Supplied text:
━━━━━━
Before we get started here, a disclaimer. This article should not be construed as an endorsement of illegal activity, nor of any particular club, group, organization or faction. The intent of this article is purely to examine the phenomenon of defamatory and libelous statements made by law-enforcement officials and the press, against persons or groups whom are viewed as "enemies" of the status quo. In this expose, we examine they hypocrisy as it has been carried out against the Vagos Motorcyle Club, but in truth, any one of us could be next on their list.
In August, the outlaw MC settled a defamation lawsuit against Riverside County (California) after officials slammed them with a number of unfounded accusatory remarks. According to this linked article...
The comments were made after a March 2010 law enforcement action that targeted nearly three dozen alleged Vagos members during an investigation of attacks that included torching four Hemet code-enforcement trucks and setting up a zip-gun booby trap that fired a bullet at an officer when he opened a security gate.
A month after that case was settled, the Vagos were again making headlines as a new sweep by law-enforcement across a number of counties netted the arrest of 12 members...
...some of whom are accused of crimes including rape and solicitation of murder...
━━━━━━
Information supplied:
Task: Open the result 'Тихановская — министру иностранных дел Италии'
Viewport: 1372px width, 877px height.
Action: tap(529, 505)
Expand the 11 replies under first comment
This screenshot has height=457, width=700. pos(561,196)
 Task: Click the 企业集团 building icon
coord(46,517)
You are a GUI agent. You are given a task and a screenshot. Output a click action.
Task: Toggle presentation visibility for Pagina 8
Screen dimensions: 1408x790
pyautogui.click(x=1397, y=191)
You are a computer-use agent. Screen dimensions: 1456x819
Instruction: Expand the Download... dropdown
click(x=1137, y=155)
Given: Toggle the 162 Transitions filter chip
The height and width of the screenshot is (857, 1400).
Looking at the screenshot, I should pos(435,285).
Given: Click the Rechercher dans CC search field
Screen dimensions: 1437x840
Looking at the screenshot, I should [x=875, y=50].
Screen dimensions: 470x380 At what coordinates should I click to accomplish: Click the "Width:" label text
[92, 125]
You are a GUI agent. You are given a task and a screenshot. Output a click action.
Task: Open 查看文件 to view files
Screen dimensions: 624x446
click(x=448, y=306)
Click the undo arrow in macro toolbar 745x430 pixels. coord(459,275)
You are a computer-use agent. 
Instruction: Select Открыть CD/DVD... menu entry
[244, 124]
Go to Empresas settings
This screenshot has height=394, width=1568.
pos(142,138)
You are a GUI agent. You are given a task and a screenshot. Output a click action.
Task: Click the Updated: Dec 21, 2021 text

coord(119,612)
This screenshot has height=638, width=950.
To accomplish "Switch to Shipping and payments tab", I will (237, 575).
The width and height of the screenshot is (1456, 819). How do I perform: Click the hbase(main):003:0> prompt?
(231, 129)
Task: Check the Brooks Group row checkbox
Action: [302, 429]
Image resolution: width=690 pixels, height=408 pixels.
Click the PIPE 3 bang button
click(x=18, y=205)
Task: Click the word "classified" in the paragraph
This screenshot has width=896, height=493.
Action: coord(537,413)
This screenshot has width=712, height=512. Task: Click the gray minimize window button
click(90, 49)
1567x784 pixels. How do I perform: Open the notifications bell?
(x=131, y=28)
━━━━━━
Objectives:
[1] According to the Vagos article, what was set on fire in the attacks under investigation?
[2] Repeat the part of the Vagos article from "In August, the" up to and including "of 12 members...".

Solutions to each task:
[1] Four Hemet code-enforcement trucks.

[2]
In August, the outlaw MC settled a defamation lawsuit against Riverside County (California) after officials slammed them with a number of unfounded accusatory remarks. According to this linked article...
The comments were made after a March 2010 law enforcement action that targeted nearly three dozen alleged Vagos members during an investigation of attacks that included torching four Hemet code-enforcement trucks and setting up a zip-gun booby trap that fired a bullet at an officer when he opened a security gate.
A month after that case was settled, the Vagos were again making headlines as a new sweep by law-enforcement across a number of counties netted the arrest of 12 members...